Saved entries:
--------
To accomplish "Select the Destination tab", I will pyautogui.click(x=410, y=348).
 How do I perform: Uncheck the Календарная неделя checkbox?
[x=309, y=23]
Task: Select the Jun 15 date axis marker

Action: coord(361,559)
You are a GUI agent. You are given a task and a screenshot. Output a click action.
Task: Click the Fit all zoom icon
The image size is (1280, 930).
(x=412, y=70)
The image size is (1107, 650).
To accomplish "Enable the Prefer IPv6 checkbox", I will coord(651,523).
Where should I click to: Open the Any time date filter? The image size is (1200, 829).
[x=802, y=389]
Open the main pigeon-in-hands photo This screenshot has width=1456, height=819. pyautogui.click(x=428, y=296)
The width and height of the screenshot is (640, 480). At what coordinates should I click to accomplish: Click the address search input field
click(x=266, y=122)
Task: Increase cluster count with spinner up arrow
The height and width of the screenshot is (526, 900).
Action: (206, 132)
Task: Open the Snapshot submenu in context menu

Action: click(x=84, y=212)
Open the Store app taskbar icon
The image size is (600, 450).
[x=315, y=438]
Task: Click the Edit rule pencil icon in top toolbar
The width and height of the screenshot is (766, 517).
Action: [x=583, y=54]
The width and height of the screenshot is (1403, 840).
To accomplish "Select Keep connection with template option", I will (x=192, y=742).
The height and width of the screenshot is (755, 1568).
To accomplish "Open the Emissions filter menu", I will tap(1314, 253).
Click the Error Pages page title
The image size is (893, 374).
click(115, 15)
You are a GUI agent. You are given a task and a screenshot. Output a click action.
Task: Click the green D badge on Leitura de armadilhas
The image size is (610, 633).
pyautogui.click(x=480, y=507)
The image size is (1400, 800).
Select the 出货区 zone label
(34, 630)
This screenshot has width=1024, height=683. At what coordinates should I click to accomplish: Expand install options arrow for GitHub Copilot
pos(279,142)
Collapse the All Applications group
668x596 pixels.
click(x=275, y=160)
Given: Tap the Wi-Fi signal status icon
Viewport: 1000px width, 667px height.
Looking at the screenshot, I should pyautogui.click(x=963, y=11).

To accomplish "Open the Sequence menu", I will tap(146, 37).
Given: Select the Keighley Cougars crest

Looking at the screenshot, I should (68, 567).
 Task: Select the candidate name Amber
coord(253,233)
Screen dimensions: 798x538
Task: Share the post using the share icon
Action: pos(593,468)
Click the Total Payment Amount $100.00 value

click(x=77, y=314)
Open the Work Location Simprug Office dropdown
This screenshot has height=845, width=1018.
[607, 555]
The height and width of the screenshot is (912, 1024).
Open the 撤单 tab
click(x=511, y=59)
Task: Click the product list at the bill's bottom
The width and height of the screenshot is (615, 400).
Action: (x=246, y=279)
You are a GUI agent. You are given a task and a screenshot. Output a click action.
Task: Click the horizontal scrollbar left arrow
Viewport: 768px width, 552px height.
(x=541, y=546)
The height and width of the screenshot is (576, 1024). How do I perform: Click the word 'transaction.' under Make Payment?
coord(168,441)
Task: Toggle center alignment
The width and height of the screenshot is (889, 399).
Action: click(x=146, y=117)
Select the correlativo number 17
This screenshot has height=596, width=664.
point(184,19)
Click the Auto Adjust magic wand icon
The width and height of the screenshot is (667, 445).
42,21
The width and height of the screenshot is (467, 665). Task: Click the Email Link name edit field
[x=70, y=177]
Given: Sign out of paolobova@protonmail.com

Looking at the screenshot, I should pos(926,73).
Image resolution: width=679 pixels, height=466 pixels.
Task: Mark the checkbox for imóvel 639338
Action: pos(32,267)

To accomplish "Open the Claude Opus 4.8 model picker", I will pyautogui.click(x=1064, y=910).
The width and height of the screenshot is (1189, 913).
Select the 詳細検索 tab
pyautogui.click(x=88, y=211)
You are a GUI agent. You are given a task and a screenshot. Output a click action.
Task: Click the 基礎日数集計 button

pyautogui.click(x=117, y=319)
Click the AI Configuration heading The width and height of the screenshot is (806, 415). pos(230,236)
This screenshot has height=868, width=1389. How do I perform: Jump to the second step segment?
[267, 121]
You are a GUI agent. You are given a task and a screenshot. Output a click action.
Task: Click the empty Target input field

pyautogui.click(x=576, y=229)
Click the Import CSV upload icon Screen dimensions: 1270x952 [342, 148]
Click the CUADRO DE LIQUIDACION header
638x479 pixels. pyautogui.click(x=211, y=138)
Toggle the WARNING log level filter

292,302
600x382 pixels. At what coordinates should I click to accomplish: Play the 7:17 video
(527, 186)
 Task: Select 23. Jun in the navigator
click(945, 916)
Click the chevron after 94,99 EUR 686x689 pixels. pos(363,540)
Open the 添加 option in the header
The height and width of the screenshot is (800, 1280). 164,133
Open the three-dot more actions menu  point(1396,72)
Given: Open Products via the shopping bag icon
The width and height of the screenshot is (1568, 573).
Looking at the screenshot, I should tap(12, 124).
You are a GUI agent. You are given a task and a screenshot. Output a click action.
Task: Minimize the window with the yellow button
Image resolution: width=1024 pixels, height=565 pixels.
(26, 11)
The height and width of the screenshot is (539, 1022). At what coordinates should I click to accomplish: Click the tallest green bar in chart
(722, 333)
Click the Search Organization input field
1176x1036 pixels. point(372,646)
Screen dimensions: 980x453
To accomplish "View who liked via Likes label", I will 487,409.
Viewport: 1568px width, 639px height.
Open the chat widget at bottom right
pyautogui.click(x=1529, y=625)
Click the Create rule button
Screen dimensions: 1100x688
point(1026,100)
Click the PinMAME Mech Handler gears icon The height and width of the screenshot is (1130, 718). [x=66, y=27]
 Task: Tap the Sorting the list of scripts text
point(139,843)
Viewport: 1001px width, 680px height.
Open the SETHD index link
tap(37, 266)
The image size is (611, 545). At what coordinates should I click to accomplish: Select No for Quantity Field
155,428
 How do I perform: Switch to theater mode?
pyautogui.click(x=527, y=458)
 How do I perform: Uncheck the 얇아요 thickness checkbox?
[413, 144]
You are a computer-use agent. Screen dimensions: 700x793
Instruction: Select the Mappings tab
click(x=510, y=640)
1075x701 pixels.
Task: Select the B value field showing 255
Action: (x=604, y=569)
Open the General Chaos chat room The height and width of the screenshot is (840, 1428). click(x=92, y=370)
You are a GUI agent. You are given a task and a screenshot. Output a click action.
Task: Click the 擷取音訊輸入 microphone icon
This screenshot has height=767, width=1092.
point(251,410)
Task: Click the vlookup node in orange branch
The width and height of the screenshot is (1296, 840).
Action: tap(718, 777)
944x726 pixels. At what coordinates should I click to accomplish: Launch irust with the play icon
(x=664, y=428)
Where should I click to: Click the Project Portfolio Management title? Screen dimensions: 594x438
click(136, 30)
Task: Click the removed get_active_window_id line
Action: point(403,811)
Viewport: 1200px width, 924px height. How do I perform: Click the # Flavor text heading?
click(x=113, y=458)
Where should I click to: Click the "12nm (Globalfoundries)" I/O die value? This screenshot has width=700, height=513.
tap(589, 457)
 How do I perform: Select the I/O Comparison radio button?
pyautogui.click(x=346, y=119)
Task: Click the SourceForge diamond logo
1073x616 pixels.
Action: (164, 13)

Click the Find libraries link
--------
Repeat every record, keeping each line exactly as it is.

#### RESULT FOR THIS TASK:
To accomplish "Select the Destination tab", I will pyautogui.click(x=410, y=348).
 How do I perform: Uncheck the Календарная неделя checkbox?
[x=309, y=23]
Task: Select the Jun 15 date axis marker

Action: coord(361,559)
You are a GUI agent. You are given a task and a screenshot. Output a click action.
Task: Click the Fit all zoom icon
The image size is (1280, 930).
(x=412, y=70)
The image size is (1107, 650).
To accomplish "Enable the Prefer IPv6 checkbox", I will coord(651,523).
Where should I click to: Open the Any time date filter? The image size is (1200, 829).
[x=802, y=389]
Open the main pigeon-in-hands photo This screenshot has width=1456, height=819. pyautogui.click(x=428, y=296)
The width and height of the screenshot is (640, 480). At what coordinates should I click to accomplish: Click the address search input field
click(x=266, y=122)
Task: Increase cluster count with spinner up arrow
The height and width of the screenshot is (526, 900).
Action: (206, 132)
Task: Open the Snapshot submenu in context menu

Action: click(x=84, y=212)
Open the Store app taskbar icon
The image size is (600, 450).
[x=315, y=438]
Task: Click the Edit rule pencil icon in top toolbar
The width and height of the screenshot is (766, 517).
Action: [x=583, y=54]
The width and height of the screenshot is (1403, 840).
To accomplish "Select Keep connection with template option", I will (x=192, y=742).
The height and width of the screenshot is (755, 1568).
To accomplish "Open the Emissions filter menu", I will tap(1314, 253).
Click the Error Pages page title
The image size is (893, 374).
click(115, 15)
You are a GUI agent. You are given a task and a screenshot. Output a click action.
Task: Click the green D badge on Leitura de armadilhas
The image size is (610, 633).
pyautogui.click(x=480, y=507)
The image size is (1400, 800).
Select the 出货区 zone label
(34, 630)
This screenshot has width=1024, height=683. At what coordinates should I click to accomplish: Expand install options arrow for GitHub Copilot
pos(279,142)
Collapse the All Applications group
668x596 pixels.
click(x=275, y=160)
Given: Tap the Wi-Fi signal status icon
Viewport: 1000px width, 667px height.
Looking at the screenshot, I should pyautogui.click(x=963, y=11).

To accomplish "Open the Sequence menu", I will tap(146, 37).
Given: Select the Keighley Cougars crest

Looking at the screenshot, I should (68, 567).
 Task: Select the candidate name Amber
coord(253,233)
Screen dimensions: 798x538
Task: Share the post using the share icon
Action: pos(593,468)
Click the Total Payment Amount $100.00 value

click(x=77, y=314)
Open the Work Location Simprug Office dropdown
This screenshot has height=845, width=1018.
[607, 555]
The height and width of the screenshot is (912, 1024).
Open the 撤单 tab
click(x=511, y=59)
Task: Click the product list at the bill's bottom
The width and height of the screenshot is (615, 400).
Action: (x=246, y=279)
You are a GUI agent. You are given a task and a screenshot. Output a click action.
Task: Click the horizontal scrollbar left arrow
Viewport: 768px width, 552px height.
(x=541, y=546)
The height and width of the screenshot is (576, 1024). How do I perform: Click the word 'transaction.' under Make Payment?
coord(168,441)
Task: Toggle center alignment
The width and height of the screenshot is (889, 399).
Action: click(x=146, y=117)
Select the correlativo number 17
This screenshot has height=596, width=664.
point(184,19)
Click the Auto Adjust magic wand icon
The width and height of the screenshot is (667, 445).
42,21
The width and height of the screenshot is (467, 665). Task: Click the Email Link name edit field
[x=70, y=177]
Given: Sign out of paolobova@protonmail.com

Looking at the screenshot, I should pos(926,73).
Image resolution: width=679 pixels, height=466 pixels.
Task: Mark the checkbox for imóvel 639338
Action: pos(32,267)

To accomplish "Open the Claude Opus 4.8 model picker", I will pyautogui.click(x=1064, y=910).
The width and height of the screenshot is (1189, 913).
Select the 詳細検索 tab
pyautogui.click(x=88, y=211)
You are a GUI agent. You are given a task and a screenshot. Output a click action.
Task: Click the 基礎日数集計 button

pyautogui.click(x=117, y=319)
Click the AI Configuration heading The width and height of the screenshot is (806, 415). pos(230,236)
This screenshot has height=868, width=1389. How do I perform: Jump to the second step segment?
[267, 121]
You are a GUI agent. You are given a task and a screenshot. Output a click action.
Task: Click the empty Target input field

pyautogui.click(x=576, y=229)
Click the Import CSV upload icon Screen dimensions: 1270x952 [342, 148]
Click the CUADRO DE LIQUIDACION header
638x479 pixels. pyautogui.click(x=211, y=138)
Toggle the WARNING log level filter

292,302
600x382 pixels. At what coordinates should I click to accomplish: Play the 7:17 video
(527, 186)
 Task: Select 23. Jun in the navigator
click(945, 916)
Click the chevron after 94,99 EUR 686x689 pixels. pos(363,540)
Open the 添加 option in the header
The height and width of the screenshot is (800, 1280). 164,133
Open the three-dot more actions menu  point(1396,72)
Given: Open Products via the shopping bag icon
The width and height of the screenshot is (1568, 573).
Looking at the screenshot, I should tap(12, 124).
You are a GUI agent. You are given a task and a screenshot. Output a click action.
Task: Minimize the window with the yellow button
Image resolution: width=1024 pixels, height=565 pixels.
(26, 11)
The height and width of the screenshot is (539, 1022). At what coordinates should I click to accomplish: Click the tallest green bar in chart
(722, 333)
Click the Search Organization input field
1176x1036 pixels. point(372,646)
Screen dimensions: 980x453
To accomplish "View who liked via Likes label", I will 487,409.
Viewport: 1568px width, 639px height.
Open the chat widget at bottom right
pyautogui.click(x=1529, y=625)
Click the Create rule button
Screen dimensions: 1100x688
point(1026,100)
Click the PinMAME Mech Handler gears icon The height and width of the screenshot is (1130, 718). [x=66, y=27]
 Task: Tap the Sorting the list of scripts text
point(139,843)
Viewport: 1001px width, 680px height.
Open the SETHD index link
tap(37, 266)
The image size is (611, 545). At what coordinates should I click to accomplish: Select No for Quantity Field
155,428
 How do I perform: Switch to theater mode?
pyautogui.click(x=527, y=458)
 How do I perform: Uncheck the 얇아요 thickness checkbox?
[413, 144]
You are a computer-use agent. Screen dimensions: 700x793
Instruction: Select the Mappings tab
click(x=510, y=640)
1075x701 pixels.
Task: Select the B value field showing 255
Action: (x=604, y=569)
Open the General Chaos chat room The height and width of the screenshot is (840, 1428). click(x=92, y=370)
You are a GUI agent. You are given a task and a screenshot. Output a click action.
Task: Click the 擷取音訊輸入 microphone icon
This screenshot has height=767, width=1092.
point(251,410)
Task: Click the vlookup node in orange branch
The width and height of the screenshot is (1296, 840).
Action: tap(718, 777)
944x726 pixels. At what coordinates should I click to accomplish: Launch irust with the play icon
(x=664, y=428)
Where should I click to: Click the Project Portfolio Management title? Screen dimensions: 594x438
click(136, 30)
Task: Click the removed get_active_window_id line
Action: point(403,811)
Viewport: 1200px width, 924px height. How do I perform: Click the # Flavor text heading?
click(x=113, y=458)
Where should I click to: Click the "12nm (Globalfoundries)" I/O die value? This screenshot has width=700, height=513.
tap(589, 457)
 How do I perform: Select the I/O Comparison radio button?
pyautogui.click(x=346, y=119)
Task: Click the SourceForge diamond logo
1073x616 pixels.
Action: (164, 13)

Click the Find libraries link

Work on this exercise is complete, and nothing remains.